> JOB 1: Copy the stored data rows from the line that has "1058x514 pixels. Task: Go" through the last row, substituting "Animations" for "Transitions" and leaving everything else unchanged. Leave the pictures out.

Importantly, the plan goes a long way toward fixing our business tax system, which makes it hard for U.S. businesses to invest in new equipment and new factories. Slow investment caused by our high and distortionary taxes has limited American job creation and slowed wage growth.

This isn’t some hidden truth known only to economists. Almost 80 percent of Americansunderstand that high corporate taxes lead to lower wages and encourage corporations to do business outside of the U.S.

The proposed new 20 percent corporate tax rate would mean a raise for hardworking Americans.

To maximize its benefits, tax reform must include permanent full expensing. This would allow companies to write off the cost of investments they make in their own workplace immediately, such as the cost of office space needed to hire additional workers.

Right now, the proposal grants five years of expensing, but that can easily be expanded at little additional cost. This simple change, if made permanent, could grow the economy by more than 5 percent over 10 years.

Without full expensing, the current system will continue to keep the cost of investing artificially high, thus discouraging business expansion.

The benefits of expensing are not just for large corporations. All businesses can take advantage of expensing, big and small. Permanent expensing must be a primary component of any tax reform plan that emphasizes economic growth and job creation.

> JOB 2: Translate this sentence from the passage on tax reform into Spanish: "The proposed new 20 percent corporate tax rate would mean a raise for hardworking Americans."

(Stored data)
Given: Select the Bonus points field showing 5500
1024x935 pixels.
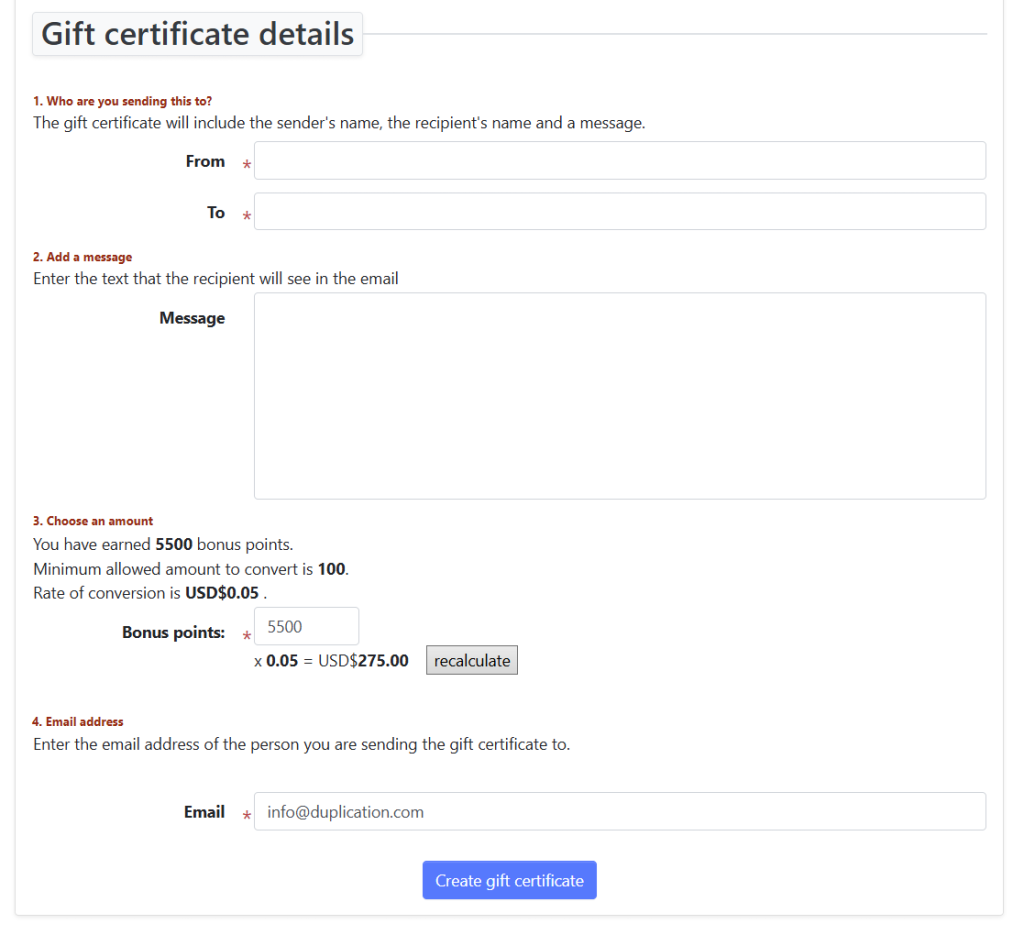Looking at the screenshot, I should pos(306,626).
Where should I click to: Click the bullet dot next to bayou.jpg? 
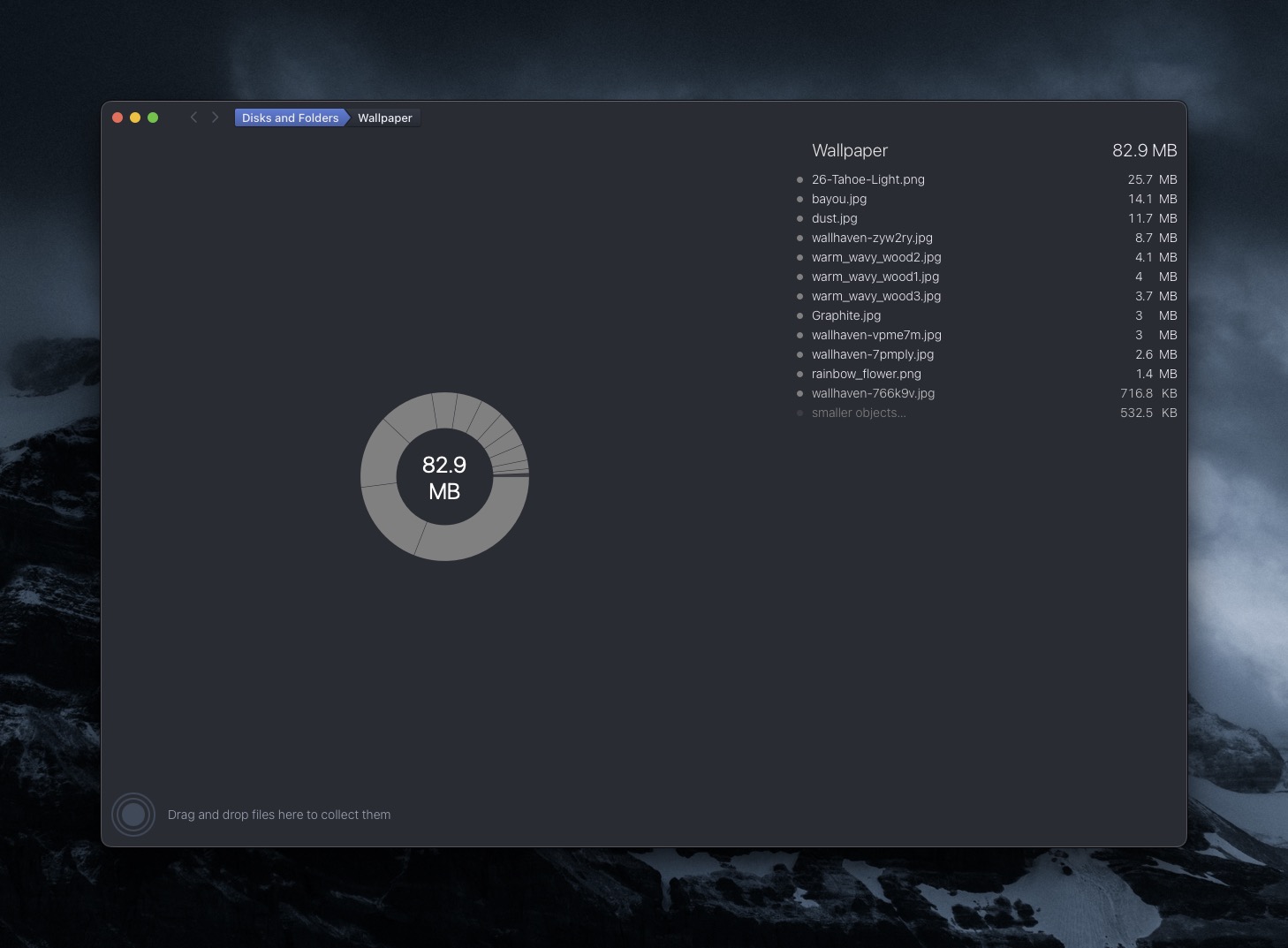799,199
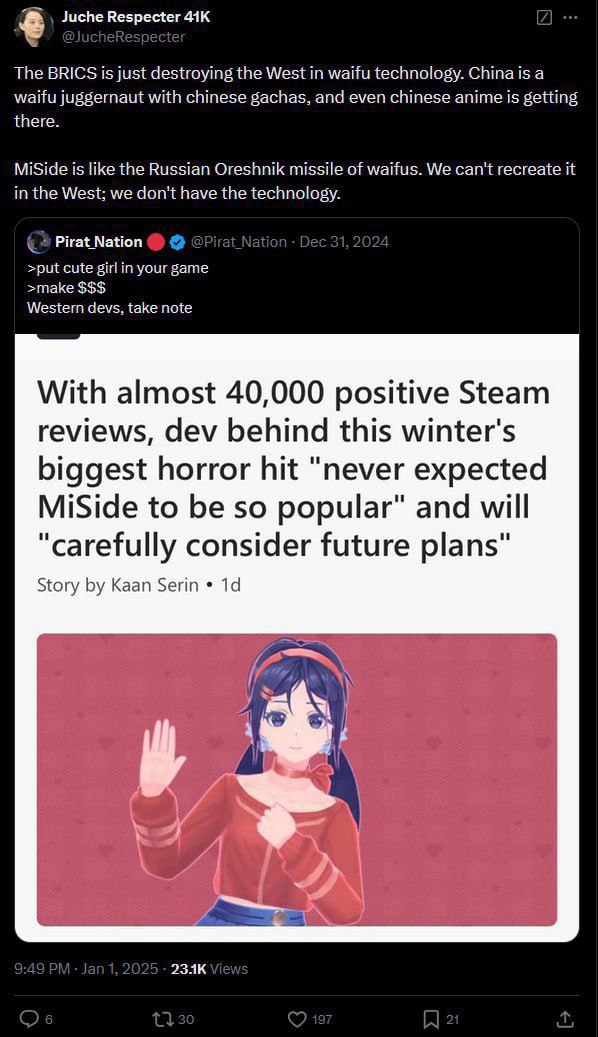Open Juche Respecter profile avatar
This screenshot has width=598, height=1037.
pyautogui.click(x=33, y=26)
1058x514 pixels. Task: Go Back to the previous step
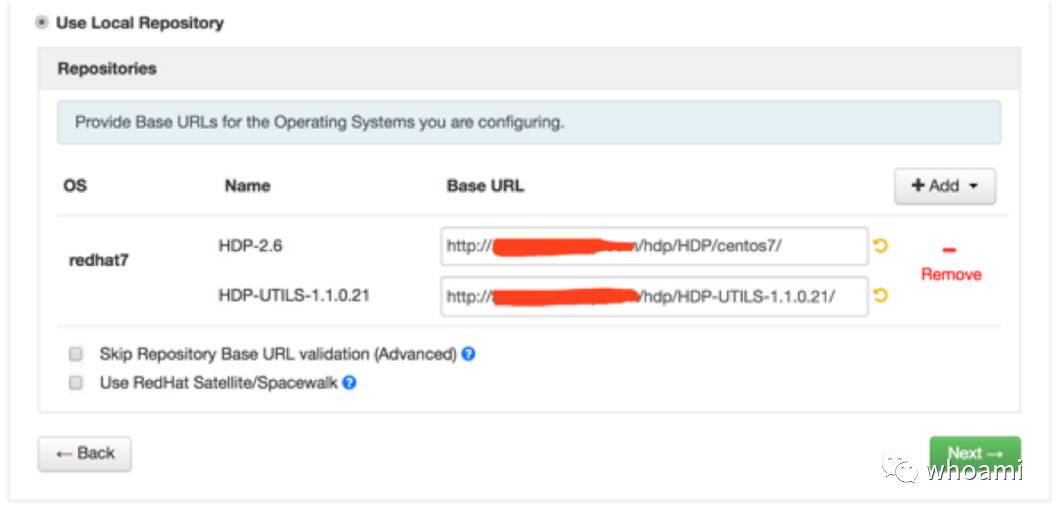(85, 453)
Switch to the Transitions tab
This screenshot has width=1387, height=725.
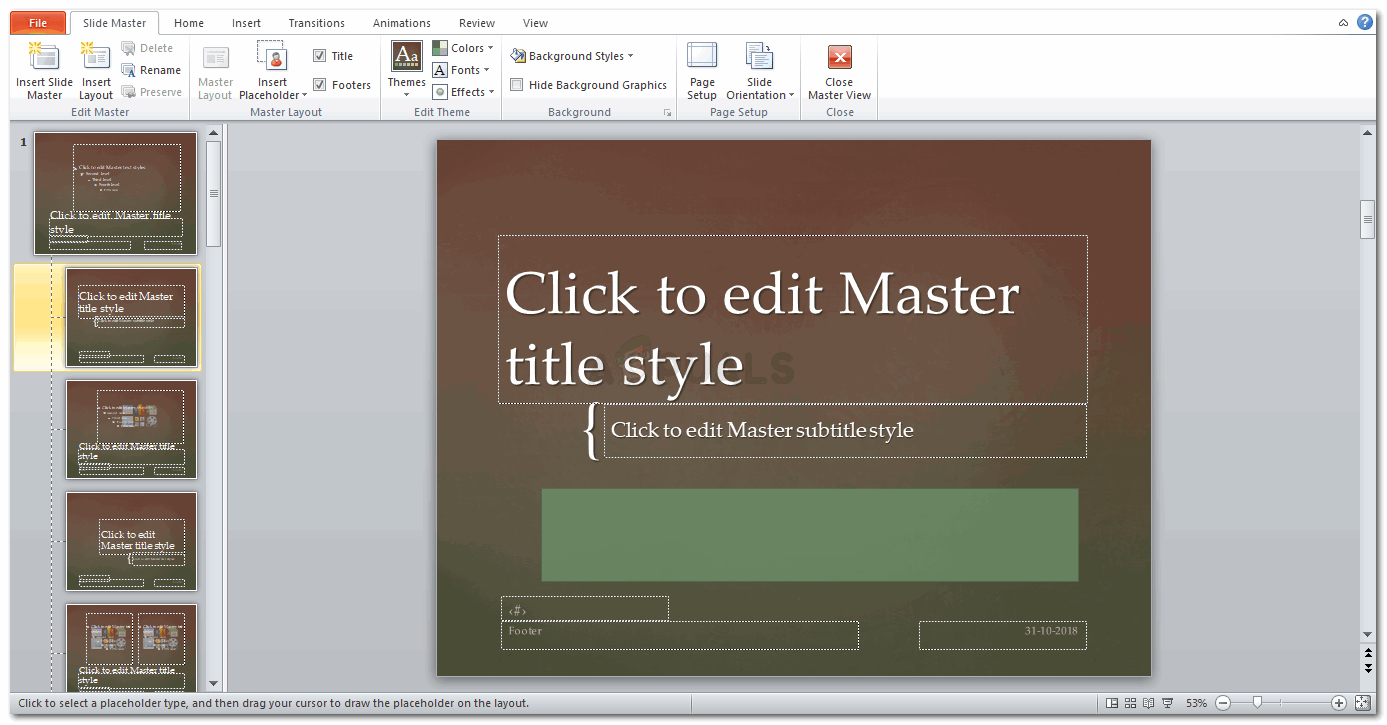click(x=316, y=23)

> REPLY 1:
1058x514 pixels. Task: Go Back to the previous step
(85, 453)
Switch to the Animations tab
This screenshot has width=1387, height=725.
click(x=316, y=23)

> REPLY 2: La nueva tasa propuesta del 20 por ciento para el impuesto corporativo significaría un aumento de sueldo para los estadounidenses trabajadores.